__Directions for this task__:
Copy verbatim the block of lines in the entries below whose first line contains "720x400 pixels." and whose last line contains "Given: Expand the Firewall menu". Leave out all other lines.

-------- Material provided --------

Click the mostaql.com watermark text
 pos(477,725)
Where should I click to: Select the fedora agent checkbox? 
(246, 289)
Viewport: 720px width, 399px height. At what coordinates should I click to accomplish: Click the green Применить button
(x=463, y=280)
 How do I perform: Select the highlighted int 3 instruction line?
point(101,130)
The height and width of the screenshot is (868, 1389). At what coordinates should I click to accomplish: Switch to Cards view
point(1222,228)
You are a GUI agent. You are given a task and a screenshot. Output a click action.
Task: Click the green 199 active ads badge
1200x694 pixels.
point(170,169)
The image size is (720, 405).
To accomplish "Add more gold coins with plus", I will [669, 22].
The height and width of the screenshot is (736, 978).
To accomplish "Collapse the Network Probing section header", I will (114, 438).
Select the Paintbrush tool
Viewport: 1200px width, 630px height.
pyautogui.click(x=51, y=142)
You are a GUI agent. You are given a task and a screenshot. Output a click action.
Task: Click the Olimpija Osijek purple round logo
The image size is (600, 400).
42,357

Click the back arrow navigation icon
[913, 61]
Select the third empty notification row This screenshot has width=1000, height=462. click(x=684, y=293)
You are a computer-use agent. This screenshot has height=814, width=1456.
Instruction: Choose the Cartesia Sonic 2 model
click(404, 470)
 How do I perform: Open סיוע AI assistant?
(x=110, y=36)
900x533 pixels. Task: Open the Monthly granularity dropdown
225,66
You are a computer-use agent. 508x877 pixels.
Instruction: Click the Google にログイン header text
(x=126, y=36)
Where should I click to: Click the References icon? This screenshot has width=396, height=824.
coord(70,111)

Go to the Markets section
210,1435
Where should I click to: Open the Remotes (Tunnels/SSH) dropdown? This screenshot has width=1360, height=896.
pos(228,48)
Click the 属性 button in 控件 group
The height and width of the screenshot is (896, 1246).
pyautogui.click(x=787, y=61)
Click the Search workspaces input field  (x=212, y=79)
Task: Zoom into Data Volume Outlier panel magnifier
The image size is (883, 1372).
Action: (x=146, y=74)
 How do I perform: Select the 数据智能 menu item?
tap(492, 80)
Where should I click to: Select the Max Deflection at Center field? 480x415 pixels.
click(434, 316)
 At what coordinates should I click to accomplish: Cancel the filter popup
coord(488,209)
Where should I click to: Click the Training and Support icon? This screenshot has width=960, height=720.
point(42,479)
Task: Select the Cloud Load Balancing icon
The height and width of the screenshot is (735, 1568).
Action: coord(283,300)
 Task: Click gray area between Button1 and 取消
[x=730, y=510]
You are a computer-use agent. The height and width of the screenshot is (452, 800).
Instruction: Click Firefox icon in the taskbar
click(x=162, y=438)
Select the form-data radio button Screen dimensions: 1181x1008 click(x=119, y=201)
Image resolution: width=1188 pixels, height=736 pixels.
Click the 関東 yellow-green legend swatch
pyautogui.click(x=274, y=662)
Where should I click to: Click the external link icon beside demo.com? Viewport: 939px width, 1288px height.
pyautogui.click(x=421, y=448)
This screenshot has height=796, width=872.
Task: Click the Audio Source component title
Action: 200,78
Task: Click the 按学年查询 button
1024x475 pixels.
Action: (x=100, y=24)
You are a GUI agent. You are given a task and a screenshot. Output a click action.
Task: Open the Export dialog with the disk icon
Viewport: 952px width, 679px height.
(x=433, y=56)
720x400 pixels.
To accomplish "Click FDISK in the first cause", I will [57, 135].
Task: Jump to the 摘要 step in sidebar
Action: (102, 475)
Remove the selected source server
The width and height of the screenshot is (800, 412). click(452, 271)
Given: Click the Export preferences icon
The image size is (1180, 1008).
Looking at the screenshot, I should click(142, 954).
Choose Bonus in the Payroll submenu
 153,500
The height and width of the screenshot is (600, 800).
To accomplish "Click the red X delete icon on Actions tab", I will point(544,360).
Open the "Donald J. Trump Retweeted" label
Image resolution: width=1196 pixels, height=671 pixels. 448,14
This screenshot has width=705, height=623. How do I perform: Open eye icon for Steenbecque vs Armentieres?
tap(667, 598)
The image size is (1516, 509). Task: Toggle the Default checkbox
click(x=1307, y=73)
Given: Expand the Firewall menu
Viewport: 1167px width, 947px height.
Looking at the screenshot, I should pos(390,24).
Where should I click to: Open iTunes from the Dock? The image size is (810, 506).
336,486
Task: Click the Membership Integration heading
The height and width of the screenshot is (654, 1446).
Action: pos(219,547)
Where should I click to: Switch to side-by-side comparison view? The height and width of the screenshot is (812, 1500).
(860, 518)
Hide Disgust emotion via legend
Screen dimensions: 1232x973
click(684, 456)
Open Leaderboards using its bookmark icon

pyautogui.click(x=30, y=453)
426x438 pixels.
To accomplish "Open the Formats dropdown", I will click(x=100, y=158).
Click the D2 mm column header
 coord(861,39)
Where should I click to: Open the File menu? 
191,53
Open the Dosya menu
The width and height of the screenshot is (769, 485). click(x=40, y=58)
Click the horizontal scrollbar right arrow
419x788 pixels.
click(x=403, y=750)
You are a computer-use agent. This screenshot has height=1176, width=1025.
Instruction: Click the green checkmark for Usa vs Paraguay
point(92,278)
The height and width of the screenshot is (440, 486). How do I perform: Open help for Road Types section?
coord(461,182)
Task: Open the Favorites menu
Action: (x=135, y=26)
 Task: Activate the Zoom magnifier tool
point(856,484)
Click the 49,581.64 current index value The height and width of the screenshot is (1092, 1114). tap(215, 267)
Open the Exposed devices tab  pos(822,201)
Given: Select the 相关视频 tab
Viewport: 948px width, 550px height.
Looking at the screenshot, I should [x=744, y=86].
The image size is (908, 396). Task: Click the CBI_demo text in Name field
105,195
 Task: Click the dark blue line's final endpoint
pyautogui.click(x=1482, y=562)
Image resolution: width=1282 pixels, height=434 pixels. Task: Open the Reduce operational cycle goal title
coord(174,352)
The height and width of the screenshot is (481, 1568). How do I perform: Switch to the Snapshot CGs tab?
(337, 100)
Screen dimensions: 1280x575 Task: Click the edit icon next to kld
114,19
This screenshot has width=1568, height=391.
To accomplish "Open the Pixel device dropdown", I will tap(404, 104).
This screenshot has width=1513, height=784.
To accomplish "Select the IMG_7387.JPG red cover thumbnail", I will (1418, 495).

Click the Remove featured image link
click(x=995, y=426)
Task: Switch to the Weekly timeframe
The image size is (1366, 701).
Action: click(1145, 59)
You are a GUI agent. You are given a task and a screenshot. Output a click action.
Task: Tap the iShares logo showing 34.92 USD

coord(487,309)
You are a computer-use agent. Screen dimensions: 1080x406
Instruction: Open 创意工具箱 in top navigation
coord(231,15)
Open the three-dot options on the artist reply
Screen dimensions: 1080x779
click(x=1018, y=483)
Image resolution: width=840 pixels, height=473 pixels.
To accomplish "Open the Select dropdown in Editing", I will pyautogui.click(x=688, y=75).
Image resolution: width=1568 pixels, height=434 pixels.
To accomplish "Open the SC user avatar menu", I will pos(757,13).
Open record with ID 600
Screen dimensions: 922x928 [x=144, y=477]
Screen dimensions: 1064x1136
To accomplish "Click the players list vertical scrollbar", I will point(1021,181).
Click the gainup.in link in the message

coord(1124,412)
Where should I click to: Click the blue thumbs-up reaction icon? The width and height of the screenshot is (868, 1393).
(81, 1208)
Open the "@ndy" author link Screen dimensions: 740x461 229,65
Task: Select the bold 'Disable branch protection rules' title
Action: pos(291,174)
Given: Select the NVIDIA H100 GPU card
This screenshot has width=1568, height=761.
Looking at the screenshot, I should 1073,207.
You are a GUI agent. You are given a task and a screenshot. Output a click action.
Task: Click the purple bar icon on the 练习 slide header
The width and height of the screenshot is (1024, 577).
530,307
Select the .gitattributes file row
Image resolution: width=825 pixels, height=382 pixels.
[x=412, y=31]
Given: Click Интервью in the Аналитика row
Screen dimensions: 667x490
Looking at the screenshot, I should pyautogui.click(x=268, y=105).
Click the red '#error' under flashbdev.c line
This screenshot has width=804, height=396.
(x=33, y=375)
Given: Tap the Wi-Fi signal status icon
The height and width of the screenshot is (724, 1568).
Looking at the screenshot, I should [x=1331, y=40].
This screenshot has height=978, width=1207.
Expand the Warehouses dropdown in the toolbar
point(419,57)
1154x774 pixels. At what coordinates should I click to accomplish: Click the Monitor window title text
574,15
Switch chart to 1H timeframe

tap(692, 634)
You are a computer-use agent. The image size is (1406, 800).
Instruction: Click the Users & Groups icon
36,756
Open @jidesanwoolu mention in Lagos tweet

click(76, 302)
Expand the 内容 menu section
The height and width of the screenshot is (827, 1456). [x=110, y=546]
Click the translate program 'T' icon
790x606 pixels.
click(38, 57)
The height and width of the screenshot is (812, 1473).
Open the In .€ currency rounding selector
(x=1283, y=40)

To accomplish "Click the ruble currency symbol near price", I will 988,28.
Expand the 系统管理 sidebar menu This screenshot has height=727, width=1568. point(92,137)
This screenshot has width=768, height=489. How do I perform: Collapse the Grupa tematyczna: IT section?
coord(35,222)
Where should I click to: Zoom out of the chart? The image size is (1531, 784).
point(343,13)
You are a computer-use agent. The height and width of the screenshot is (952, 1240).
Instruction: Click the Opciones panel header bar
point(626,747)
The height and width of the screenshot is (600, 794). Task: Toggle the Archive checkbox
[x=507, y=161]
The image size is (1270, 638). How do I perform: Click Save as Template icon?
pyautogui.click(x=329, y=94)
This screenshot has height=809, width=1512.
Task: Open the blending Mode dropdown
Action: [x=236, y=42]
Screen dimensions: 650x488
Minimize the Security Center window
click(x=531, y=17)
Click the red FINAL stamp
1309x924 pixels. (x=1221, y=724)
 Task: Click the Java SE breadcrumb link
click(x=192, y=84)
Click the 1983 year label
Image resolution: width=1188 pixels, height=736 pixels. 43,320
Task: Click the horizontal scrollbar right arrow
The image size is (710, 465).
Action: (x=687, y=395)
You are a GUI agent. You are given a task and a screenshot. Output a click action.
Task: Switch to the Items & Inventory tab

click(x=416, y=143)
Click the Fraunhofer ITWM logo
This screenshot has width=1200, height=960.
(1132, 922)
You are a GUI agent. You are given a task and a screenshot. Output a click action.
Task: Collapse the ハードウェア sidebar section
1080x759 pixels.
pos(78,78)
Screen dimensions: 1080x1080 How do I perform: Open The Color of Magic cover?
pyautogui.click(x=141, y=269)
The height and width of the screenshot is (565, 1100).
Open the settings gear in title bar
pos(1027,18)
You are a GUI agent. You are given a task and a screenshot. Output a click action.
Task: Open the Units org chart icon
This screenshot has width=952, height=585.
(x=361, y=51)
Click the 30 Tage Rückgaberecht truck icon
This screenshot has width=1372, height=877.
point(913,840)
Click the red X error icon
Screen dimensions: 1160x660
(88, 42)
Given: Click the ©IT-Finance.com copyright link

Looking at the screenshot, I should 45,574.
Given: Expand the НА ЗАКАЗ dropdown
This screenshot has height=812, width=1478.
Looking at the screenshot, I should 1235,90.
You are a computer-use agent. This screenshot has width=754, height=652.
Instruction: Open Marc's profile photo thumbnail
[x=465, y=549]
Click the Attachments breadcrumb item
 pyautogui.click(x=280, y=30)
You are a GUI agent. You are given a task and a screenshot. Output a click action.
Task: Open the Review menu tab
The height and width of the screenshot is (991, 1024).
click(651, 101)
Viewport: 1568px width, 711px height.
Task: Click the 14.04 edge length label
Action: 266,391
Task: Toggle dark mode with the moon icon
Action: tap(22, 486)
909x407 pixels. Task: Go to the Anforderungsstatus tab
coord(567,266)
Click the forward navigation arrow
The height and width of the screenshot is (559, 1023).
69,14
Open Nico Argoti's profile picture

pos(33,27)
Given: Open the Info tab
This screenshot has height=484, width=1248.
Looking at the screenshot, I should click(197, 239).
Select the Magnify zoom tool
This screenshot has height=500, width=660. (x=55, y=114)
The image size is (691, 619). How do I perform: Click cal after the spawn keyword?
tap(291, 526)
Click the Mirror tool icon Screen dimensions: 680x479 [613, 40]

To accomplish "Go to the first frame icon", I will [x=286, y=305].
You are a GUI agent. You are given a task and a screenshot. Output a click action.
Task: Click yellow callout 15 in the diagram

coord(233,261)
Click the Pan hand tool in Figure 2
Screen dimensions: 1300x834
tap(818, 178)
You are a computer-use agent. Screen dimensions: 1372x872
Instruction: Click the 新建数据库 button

--------

__Output for this task__:
720x400 pixels.
To accomplish "Click FDISK in the first cause", I will [57, 135].
Task: Jump to the 摘要 step in sidebar
Action: (102, 475)
Remove the selected source server
The width and height of the screenshot is (800, 412). click(452, 271)
Given: Click the Export preferences icon
The image size is (1180, 1008).
Looking at the screenshot, I should click(142, 954).
Choose Bonus in the Payroll submenu
 153,500
The height and width of the screenshot is (600, 800).
To accomplish "Click the red X delete icon on Actions tab", I will point(544,360).
Open the "Donald J. Trump Retweeted" label
Image resolution: width=1196 pixels, height=671 pixels. 448,14
This screenshot has width=705, height=623. How do I perform: Open eye icon for Steenbecque vs Armentieres?
tap(667, 598)
The image size is (1516, 509). Task: Toggle the Default checkbox
click(x=1307, y=73)
Given: Expand the Firewall menu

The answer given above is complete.